Une nouvelle organisation territoriale au service du développement
La Tunisie a amorcé une transformation de son architecture territoriale, en répartissant le pays en districts à vocation stratégique. Cette organisation vise à créer une dynamique complémentaire entre les régions, où les zones les plus développées tirent vers le haut celles qui le sont moins. La diaspora, avec ses compétences, ses réseaux et ses ressources, est appelée à jouer un rôle central dans cette mécanique.
Quatre districts, quatre priorités
Tataouine (23 juillet) a mis en avant son potentiel en énergies renouvelables, tourisme saharien et économie transfrontalière, tout en soulignant les obstacles structurels à lever : logistique, foncier, attractivité. Le Grand Tunis (29 juillet), moteur économique du pays avec 4 millions d'habitants, a misé sur l'intelligence artificielle, le numérique et les énergies vertes. Bizerte (4 août), porte méditerranéenne dotée d'un port stratégique, a exploré l'économie bleue et les filières agricoles. Kairouan (6 août) a clôturé le cycle en se penchant sur les chaînes de valeur, l'inclusion financière et la transformation des transferts en investissements productifs.
Un engagement de l'État
Dans son discours de clôture à Kairouan, le ministre des Affaires sociales, Issam Lahmar, a affirmé : « Nous nous engageons à traduire vos recommandations en décisions, en mesures et en programmes qui ouvriront de nouvelles perspectives à l'ensemble de la diaspora tunisienne. »

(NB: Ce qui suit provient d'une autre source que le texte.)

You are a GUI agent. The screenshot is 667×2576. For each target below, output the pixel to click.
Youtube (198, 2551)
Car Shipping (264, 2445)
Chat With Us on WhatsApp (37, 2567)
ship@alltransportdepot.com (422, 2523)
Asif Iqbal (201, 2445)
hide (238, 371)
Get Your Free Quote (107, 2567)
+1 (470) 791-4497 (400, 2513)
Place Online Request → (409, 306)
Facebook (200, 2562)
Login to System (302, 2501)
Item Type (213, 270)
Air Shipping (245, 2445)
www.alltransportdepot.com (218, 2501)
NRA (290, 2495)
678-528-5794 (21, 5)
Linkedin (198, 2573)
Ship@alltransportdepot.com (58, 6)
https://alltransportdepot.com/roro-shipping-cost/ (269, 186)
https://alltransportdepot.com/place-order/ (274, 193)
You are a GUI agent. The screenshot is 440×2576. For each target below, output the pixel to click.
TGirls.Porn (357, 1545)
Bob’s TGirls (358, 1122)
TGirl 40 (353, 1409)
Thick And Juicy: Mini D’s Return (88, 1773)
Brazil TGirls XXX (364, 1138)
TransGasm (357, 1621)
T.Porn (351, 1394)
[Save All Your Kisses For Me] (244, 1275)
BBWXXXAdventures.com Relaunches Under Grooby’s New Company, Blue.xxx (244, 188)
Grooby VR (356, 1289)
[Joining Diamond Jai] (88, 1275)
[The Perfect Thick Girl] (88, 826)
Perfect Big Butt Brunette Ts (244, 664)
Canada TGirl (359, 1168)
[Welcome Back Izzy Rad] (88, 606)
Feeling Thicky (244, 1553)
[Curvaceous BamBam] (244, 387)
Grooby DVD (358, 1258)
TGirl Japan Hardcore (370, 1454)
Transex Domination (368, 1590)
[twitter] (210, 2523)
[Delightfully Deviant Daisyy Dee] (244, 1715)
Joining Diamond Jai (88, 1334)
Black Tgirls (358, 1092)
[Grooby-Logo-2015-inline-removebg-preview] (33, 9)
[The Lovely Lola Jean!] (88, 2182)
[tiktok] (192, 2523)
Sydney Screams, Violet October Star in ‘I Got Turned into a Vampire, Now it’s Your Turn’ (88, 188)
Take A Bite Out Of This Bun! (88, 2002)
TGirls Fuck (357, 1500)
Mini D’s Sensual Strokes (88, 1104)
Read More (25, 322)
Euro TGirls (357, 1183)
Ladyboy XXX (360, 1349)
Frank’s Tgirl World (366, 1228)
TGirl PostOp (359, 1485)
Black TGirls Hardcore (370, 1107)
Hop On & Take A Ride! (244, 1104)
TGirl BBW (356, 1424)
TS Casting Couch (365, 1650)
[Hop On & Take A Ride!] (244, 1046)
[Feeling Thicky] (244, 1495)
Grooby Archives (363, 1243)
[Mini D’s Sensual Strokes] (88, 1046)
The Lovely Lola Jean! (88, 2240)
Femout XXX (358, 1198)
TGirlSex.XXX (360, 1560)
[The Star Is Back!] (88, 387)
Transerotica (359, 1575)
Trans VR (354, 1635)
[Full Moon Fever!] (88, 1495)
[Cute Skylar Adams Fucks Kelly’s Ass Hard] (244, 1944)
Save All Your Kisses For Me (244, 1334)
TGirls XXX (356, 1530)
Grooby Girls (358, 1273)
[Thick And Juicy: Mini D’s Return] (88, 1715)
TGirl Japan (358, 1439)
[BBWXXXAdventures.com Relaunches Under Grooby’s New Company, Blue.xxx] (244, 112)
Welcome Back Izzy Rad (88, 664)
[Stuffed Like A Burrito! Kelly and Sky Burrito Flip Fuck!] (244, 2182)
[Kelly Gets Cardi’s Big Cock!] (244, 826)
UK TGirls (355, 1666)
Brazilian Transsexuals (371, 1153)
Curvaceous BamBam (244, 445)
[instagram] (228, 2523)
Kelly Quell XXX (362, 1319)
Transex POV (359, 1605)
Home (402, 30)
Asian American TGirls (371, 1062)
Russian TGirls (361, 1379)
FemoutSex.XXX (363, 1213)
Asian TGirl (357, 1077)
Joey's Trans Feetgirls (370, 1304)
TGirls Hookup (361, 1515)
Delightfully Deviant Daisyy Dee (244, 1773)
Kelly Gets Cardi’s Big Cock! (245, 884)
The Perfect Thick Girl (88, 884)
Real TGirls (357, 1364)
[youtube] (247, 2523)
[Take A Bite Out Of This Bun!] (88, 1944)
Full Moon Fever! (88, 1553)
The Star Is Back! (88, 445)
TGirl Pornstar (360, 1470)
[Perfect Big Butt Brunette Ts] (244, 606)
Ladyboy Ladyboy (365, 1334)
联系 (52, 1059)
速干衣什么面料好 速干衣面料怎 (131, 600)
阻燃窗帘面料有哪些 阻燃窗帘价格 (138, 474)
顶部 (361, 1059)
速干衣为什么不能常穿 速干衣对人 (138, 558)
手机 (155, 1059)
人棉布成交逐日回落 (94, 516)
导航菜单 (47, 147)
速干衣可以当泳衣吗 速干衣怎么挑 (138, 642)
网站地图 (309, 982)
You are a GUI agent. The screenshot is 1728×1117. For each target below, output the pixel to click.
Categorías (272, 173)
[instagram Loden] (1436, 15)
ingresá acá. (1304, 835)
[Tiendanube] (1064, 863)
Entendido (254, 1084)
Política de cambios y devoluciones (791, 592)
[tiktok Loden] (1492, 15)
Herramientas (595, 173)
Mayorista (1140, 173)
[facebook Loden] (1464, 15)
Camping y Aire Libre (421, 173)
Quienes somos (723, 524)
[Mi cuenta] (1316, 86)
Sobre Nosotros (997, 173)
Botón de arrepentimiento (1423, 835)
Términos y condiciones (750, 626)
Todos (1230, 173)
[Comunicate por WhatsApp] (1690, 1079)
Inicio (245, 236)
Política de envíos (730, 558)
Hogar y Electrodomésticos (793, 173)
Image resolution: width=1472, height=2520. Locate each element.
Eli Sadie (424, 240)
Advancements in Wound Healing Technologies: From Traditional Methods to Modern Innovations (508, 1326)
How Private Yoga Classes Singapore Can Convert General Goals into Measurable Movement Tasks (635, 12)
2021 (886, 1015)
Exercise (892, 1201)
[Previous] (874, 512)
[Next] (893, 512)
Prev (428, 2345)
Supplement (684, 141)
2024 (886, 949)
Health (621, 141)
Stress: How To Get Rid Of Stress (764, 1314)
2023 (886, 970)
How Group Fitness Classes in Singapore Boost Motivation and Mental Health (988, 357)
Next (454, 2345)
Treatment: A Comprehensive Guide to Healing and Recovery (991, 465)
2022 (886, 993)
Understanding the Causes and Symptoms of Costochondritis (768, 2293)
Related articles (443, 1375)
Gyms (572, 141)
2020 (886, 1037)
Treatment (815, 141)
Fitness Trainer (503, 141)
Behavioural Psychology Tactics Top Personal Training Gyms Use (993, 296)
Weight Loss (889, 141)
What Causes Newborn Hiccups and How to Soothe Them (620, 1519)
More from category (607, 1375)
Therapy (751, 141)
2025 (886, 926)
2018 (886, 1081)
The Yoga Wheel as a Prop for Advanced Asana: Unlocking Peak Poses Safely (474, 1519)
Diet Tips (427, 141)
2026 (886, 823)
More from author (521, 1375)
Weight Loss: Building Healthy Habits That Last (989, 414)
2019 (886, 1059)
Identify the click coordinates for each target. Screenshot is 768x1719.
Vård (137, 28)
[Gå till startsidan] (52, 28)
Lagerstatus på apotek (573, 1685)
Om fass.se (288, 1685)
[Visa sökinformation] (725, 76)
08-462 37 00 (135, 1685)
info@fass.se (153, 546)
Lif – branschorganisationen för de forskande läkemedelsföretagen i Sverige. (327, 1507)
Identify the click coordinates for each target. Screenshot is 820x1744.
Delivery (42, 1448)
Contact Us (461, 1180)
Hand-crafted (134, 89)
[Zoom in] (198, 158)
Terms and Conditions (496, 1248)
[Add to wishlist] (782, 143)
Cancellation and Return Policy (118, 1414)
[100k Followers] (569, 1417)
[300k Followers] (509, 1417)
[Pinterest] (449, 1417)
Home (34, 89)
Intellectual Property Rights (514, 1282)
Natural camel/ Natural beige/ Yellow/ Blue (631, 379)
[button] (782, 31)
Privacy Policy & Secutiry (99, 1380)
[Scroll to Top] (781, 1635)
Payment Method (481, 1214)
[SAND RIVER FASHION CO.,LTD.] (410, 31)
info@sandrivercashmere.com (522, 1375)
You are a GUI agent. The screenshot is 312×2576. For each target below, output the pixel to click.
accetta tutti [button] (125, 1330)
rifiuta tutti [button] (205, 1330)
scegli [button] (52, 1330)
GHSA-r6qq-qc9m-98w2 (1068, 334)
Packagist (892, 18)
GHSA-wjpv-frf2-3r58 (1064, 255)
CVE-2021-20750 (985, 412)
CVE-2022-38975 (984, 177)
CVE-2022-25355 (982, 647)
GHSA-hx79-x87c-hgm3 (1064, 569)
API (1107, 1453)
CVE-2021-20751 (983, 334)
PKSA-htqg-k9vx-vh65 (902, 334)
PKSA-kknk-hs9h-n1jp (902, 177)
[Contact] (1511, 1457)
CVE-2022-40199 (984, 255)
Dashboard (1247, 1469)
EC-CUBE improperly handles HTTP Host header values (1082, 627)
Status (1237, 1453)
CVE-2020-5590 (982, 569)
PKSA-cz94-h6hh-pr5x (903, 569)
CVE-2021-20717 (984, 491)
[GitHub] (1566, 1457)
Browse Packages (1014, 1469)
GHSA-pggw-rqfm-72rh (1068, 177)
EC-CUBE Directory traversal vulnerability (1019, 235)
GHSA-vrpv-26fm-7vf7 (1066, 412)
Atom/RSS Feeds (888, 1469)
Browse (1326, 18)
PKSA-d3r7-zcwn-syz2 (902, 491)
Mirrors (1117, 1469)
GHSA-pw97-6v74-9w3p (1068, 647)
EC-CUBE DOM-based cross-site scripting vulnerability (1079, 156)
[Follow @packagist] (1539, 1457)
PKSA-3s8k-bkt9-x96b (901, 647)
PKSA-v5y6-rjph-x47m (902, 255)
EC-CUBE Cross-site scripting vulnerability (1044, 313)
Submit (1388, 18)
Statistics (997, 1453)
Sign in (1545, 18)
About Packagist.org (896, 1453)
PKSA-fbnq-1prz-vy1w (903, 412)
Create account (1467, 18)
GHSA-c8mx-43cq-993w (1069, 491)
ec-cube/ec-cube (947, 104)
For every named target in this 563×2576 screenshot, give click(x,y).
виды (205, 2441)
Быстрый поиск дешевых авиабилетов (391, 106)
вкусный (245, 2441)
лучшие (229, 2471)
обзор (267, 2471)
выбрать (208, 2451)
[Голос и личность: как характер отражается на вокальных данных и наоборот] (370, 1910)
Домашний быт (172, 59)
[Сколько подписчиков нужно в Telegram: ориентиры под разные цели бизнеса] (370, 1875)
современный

L'initiative est soutenue par le programme IFSE de la GIZ, cofinancé par l'Union européenne et le ministère fédéral allemand de la Coopération économique et du Développement. Elle marque un changement de paradigme : la Tunisie reconnaît enfin que sa diaspora n'est pas seulement un lien affectif, mais un levier stratégique pour son avenir.